Mar 23, 2022

A Sobering Opera Comes to Trinity’s Berkeley Library

'The Scorched Earth Trilogy' will feature three interwoven operas connected through the thread of climate change and global warming.

Sáoirse GoesTheatre Editor
Irish National Opera

The upcoming co-production between the Irish National Opera and the creative production company Dumbworld presents audiences with three projected street art operas on the walls of Trinity. The Scorched Earth Trilogy will feature three innovative and thematically interwoven operas connected through the thread of climate change and global warming with glimmers of light-hearted fun. Written and directed by John McIlduff and featuring music composed by Brian Irvine, Trickledown Economics, Won’t Bring Back the Snow and Revival challenge some of the most pressing issues facing today’s world. In light of this, The University Times spoke to Megan O’Neill, who stars as a teenage polar bear in the second opera Won’t Bring Back the Snow, about the trilogy and her experience while working on the production.
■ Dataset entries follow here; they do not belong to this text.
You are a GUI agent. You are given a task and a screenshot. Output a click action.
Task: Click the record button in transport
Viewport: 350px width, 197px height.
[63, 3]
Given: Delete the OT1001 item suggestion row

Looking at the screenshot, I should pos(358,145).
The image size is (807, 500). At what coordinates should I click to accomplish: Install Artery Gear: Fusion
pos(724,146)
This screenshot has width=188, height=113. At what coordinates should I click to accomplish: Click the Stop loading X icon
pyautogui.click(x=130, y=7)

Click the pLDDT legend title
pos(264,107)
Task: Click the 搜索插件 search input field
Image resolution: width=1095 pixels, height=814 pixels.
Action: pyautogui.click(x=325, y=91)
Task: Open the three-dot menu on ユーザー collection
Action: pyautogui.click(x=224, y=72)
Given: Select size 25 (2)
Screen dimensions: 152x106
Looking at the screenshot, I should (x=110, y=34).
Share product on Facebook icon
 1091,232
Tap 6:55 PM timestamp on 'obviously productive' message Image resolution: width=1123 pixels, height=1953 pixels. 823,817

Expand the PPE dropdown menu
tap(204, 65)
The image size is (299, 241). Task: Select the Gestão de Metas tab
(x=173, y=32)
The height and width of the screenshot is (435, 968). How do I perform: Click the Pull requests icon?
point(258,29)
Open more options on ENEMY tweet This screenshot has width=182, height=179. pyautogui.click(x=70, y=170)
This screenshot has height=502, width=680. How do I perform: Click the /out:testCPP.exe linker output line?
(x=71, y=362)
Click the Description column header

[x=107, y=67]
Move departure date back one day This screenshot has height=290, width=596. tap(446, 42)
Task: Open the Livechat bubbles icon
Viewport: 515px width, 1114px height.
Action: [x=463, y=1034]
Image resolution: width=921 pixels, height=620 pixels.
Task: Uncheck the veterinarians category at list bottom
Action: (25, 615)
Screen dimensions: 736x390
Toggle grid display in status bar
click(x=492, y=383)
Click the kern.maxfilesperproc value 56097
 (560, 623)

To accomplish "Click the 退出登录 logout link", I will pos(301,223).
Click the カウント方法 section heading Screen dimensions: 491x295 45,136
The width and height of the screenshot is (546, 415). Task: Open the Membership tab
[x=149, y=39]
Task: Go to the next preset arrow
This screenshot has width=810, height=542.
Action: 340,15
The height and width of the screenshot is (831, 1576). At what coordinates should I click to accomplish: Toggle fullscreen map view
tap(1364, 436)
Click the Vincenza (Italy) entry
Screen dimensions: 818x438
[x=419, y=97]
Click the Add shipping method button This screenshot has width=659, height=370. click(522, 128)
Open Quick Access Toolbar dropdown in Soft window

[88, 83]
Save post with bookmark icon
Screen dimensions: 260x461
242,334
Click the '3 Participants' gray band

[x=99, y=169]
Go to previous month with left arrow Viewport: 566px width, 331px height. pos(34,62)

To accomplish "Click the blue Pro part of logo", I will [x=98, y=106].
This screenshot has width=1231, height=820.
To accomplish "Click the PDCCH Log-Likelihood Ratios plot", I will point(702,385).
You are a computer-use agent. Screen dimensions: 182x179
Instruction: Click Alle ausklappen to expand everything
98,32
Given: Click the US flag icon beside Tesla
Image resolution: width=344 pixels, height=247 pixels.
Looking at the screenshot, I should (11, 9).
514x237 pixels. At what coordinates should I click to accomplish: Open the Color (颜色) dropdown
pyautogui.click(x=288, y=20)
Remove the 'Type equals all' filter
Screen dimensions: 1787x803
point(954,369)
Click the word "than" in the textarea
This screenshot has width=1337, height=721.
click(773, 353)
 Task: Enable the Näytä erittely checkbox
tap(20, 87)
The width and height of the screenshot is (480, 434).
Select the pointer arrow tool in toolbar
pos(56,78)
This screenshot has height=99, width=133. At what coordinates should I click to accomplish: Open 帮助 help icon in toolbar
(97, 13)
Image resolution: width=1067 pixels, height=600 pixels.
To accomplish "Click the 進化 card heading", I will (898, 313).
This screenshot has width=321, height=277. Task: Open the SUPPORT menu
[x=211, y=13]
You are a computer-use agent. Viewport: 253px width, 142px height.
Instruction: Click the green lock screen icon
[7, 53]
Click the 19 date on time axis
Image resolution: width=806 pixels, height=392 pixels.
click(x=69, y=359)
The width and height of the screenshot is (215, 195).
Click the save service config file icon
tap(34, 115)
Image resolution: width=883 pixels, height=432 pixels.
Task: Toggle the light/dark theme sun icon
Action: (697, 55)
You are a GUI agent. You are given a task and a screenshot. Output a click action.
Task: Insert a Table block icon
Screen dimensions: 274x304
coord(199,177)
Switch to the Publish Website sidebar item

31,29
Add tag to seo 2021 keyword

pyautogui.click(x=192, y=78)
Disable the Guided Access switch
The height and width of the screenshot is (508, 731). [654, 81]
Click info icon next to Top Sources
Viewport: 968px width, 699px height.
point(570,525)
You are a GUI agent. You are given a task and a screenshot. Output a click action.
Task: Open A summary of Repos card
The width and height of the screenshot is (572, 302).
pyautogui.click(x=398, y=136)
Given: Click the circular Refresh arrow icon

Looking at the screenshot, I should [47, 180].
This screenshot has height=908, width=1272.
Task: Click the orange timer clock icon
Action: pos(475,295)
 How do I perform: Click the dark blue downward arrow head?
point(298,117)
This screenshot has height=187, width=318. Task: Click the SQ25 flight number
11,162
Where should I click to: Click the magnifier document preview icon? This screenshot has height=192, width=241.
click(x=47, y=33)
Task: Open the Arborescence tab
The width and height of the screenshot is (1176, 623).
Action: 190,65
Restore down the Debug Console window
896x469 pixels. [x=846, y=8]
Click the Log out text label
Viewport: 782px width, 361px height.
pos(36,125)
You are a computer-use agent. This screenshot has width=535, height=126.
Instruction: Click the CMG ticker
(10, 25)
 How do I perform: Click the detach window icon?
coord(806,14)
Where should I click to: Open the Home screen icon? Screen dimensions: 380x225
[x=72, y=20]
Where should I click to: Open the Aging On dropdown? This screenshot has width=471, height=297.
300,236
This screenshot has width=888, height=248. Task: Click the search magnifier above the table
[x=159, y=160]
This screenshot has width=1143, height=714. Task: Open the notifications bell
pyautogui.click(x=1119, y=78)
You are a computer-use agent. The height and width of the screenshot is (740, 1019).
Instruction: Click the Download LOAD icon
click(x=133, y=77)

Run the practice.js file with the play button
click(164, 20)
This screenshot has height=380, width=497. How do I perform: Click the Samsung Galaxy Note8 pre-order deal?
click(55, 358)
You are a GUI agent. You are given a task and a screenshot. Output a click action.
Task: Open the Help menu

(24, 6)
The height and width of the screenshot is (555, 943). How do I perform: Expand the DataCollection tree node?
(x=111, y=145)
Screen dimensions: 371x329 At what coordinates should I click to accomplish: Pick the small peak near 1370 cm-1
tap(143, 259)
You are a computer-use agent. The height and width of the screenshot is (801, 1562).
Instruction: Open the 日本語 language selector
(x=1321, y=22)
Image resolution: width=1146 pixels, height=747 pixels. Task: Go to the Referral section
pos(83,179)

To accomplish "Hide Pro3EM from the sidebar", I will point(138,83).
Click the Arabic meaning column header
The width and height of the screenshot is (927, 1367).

O’Neill is a 25 -year-old soprano from County Kerry, who is currently completing a Doctorate in music performance at the Royal Irish Academy of Music. Describing the trilogy as a “mix of street art, activism and opera”, O’Neill highlights the production’s accessibility in “creating a new experience that is open to everyone and outdoors”. Starring in Won’t Bring Back the Snow, the soprano explains, “I play the role of a teen polar bear who is forced into the city after my natural habitat has disappeared, the snow is gone and there is no ice anymore”, temporally rooting the opera in a potentially disastrous near-future we are plummeting towards.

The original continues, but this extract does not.